# Work required
Which lines of the records contain the word "agent"? Show each of them.

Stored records
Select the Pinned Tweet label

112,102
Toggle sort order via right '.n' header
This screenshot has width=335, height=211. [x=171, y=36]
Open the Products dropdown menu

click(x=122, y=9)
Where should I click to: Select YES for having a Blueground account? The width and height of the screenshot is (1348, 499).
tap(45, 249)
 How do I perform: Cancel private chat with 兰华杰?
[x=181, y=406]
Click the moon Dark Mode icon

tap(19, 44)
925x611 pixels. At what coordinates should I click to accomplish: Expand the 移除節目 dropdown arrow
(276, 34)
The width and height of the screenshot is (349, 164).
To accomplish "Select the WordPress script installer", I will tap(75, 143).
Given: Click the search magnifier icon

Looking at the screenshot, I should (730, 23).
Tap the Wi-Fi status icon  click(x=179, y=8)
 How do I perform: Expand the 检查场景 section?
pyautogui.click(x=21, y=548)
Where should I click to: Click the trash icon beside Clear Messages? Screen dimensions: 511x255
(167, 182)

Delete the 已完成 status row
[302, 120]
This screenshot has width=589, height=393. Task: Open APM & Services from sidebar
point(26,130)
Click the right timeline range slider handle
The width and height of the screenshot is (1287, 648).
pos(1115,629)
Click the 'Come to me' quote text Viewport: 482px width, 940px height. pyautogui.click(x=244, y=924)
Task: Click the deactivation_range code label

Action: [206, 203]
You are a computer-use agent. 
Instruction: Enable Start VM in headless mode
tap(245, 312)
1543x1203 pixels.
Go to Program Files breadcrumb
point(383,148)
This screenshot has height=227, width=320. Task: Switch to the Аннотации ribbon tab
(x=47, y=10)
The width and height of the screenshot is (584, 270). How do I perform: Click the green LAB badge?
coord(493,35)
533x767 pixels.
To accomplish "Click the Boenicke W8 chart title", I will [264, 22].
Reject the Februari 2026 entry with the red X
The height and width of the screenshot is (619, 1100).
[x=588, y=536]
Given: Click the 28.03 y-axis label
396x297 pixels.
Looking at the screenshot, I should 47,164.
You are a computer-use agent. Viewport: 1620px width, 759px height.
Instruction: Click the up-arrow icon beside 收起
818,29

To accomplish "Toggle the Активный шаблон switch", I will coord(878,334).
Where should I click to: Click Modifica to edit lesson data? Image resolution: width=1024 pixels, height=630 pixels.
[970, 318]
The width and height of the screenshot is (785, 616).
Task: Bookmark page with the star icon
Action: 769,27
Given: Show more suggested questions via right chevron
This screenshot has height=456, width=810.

# Output of the task
You are a computer-use agent. 
You are a computer-use agent. Viewport: 1620px width, 759px height.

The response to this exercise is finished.